A rite of passage for Democratic presidential candidates, the annual “Wing Ding Dinner” featured five-minute speeches from almost two dozen contenders seeking the party’s nomination to take on Republican President Donald Trump in the November 2020 election.
Iowa’s caucuses in February kick off the Democratic nomination process and can provide a candidate with crucial early momentum.
Despite the fact that many of the candidates urgently need to differentiate themselves among the horde, most of them trained their fire at Trump, not each other.
Some said Trump had inflamed social tensions with anti-immigrant and racially charged rhetoric, helping prompt mass shootings in Texas and Ohio last weekend that left 31 dead.
Pete Buttigieg, the mayor of South Bend, Indiana, accused Trump of “coddling white nationalists.”
The suspect in the El Paso shooting reportedly posted a hate-filled manifesto directed at Latinos before the massacre.
Former Vice President Joe Biden said Trump “offers no moral leadership.
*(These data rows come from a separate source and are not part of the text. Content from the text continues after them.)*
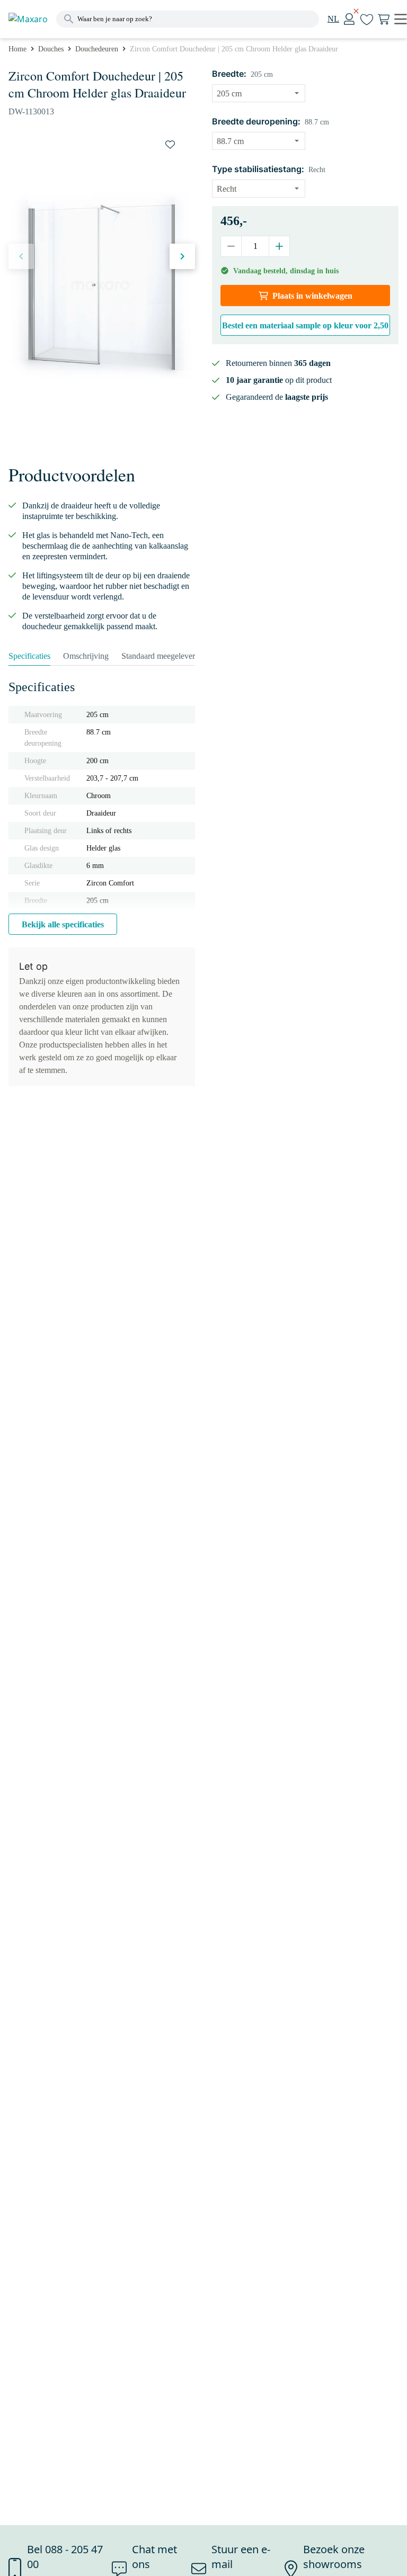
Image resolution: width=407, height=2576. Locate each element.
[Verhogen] (279, 246)
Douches (51, 49)
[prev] (21, 256)
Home (17, 49)
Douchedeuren (96, 49)
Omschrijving (86, 655)
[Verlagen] (231, 246)
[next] (182, 256)
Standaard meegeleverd (160, 655)
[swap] (170, 144)
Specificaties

He has no interest in unifying this country.”
Trump, he said, has adopted a political strategy of “hate, racism and division.”
Former U.S. Congressman Beto O’Rourke, who is from El Paso, did not speak at the event, but appeared in a video accusing Trump of fostering “hatred, racism and intolerance.”
Tim Ryan, a U.S. congressman from Ohio, urged Congress to pass an assault weapons ban.
“People are dying on the streets of this country, being killed by weapons made for the battlefield,” Ryan said. “This country will never be safe until we get these weapons of war off the streets.”
There were some signs of the ideological and generational tensions within the party. Montana Governor Steve Bullock, a moderate, decried sweeping progressive proposals that he said were “written for press releases.”
But when progressive U.S. Senator Elizabeth Warren championed her plan to provide “Medicare for All” and levy a tax on the nation’s wealthiest, she received loud cheers.